**THE TASK:** Would you return, word for word, the lines of the data below from the line with "The width and height of the screenshot is (506, 460)." through the line with "Select the Batch", and no others?

[Records from a collection]

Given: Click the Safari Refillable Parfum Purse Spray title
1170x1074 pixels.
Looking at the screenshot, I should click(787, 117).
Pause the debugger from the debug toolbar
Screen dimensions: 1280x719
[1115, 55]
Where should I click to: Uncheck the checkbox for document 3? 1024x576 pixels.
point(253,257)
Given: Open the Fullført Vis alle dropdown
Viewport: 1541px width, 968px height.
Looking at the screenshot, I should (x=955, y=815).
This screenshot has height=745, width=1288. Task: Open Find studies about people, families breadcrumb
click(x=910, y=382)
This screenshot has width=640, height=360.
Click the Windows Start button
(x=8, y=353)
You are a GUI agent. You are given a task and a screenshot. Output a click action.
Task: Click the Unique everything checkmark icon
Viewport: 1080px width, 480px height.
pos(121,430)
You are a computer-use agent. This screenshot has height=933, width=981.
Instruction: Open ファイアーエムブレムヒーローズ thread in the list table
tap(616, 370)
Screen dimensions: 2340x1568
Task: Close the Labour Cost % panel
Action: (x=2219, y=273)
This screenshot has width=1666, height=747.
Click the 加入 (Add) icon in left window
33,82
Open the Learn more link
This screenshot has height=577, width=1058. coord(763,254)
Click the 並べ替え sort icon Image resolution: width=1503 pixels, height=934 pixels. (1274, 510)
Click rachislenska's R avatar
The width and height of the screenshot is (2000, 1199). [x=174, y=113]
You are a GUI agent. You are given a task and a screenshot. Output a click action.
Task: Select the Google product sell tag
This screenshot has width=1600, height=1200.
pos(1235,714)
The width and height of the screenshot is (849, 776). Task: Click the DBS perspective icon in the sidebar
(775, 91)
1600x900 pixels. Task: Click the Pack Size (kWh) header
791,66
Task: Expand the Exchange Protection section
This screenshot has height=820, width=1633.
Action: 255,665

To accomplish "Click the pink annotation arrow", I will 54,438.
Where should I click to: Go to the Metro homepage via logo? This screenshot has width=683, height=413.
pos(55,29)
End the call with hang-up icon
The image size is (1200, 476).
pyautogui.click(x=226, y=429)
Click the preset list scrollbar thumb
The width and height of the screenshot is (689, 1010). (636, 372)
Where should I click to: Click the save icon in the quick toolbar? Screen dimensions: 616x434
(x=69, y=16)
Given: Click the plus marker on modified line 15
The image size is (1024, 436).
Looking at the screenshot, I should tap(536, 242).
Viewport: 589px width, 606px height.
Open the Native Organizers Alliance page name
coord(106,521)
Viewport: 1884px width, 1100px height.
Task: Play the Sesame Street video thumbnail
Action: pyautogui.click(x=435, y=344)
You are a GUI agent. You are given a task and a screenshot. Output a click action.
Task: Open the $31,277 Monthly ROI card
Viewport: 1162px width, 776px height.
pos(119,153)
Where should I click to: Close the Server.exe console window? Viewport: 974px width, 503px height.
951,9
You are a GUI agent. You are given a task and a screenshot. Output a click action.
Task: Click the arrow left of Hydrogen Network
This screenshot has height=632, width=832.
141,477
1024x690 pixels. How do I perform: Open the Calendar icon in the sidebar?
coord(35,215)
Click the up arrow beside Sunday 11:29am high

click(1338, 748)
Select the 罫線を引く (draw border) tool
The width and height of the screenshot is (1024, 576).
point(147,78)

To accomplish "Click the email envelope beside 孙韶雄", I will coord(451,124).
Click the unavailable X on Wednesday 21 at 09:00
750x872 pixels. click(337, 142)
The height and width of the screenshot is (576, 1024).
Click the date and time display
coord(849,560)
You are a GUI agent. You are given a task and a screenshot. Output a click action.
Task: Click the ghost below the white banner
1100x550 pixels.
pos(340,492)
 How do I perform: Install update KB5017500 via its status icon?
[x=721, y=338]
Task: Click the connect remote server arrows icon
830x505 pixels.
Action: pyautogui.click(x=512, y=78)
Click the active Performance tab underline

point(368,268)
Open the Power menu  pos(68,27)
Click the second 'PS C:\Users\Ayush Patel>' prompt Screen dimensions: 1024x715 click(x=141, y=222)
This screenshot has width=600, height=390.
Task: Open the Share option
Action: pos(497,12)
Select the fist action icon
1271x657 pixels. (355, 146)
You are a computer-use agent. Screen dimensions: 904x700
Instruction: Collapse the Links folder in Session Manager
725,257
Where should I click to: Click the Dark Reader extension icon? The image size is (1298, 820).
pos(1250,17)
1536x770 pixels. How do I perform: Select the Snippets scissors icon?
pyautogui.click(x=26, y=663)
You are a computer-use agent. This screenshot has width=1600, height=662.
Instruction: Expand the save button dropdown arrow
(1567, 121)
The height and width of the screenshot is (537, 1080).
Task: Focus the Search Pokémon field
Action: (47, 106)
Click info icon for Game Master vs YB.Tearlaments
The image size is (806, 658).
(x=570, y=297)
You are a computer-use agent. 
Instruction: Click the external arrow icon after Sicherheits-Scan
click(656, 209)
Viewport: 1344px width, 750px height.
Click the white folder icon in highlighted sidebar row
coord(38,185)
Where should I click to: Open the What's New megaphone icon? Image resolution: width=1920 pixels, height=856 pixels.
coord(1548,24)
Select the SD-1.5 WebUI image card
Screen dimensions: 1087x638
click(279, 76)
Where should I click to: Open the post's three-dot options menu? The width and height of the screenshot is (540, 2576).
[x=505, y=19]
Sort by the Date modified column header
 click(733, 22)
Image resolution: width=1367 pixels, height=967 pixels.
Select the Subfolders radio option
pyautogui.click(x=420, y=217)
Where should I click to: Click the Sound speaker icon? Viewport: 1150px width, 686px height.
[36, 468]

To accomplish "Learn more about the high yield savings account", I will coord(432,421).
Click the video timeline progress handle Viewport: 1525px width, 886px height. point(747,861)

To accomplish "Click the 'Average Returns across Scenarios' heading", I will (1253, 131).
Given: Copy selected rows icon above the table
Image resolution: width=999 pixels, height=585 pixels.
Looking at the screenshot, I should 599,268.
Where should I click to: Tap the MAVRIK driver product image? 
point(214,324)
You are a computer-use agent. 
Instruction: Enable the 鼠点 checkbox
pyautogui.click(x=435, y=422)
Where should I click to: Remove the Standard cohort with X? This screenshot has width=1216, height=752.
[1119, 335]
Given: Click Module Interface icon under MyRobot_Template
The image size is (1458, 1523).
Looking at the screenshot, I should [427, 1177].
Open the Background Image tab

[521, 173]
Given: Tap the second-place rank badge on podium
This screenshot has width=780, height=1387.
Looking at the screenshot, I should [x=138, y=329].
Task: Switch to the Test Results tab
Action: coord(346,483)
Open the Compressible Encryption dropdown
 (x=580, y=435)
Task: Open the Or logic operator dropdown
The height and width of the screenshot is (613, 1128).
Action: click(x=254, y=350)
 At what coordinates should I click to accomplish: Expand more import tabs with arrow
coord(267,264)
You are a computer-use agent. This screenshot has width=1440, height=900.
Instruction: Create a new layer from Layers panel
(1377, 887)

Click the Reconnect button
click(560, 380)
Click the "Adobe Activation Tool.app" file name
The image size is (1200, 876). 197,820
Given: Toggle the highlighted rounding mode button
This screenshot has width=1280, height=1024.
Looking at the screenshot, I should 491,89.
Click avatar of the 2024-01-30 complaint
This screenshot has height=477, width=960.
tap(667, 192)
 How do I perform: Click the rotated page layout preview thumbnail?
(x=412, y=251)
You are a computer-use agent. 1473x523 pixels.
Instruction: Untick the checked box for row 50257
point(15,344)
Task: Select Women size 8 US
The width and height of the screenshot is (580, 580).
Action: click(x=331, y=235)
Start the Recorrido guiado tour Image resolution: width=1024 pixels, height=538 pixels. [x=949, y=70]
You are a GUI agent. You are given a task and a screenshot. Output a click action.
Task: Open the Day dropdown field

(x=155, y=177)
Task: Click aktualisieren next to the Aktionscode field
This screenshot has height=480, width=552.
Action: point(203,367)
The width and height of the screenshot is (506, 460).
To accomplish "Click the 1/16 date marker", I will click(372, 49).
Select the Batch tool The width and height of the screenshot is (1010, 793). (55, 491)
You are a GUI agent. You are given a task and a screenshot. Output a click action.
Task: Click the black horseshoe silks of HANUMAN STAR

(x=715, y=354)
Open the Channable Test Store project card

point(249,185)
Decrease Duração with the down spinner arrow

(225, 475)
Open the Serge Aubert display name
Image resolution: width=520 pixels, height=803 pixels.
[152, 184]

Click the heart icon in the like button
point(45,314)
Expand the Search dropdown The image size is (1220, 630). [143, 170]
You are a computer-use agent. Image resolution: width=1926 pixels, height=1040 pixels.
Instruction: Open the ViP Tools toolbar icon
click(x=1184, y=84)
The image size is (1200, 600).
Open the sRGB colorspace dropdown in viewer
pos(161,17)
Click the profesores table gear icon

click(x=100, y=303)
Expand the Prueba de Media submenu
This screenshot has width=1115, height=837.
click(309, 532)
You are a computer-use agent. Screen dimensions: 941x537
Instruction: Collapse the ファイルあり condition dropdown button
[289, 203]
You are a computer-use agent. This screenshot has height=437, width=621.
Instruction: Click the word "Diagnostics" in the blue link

**SOLVED PROBLEM:**
The width and height of the screenshot is (506, 460).
To accomplish "Click the 1/16 date marker", I will click(372, 49).
Select the Batch tool The width and height of the screenshot is (1010, 793). (55, 491)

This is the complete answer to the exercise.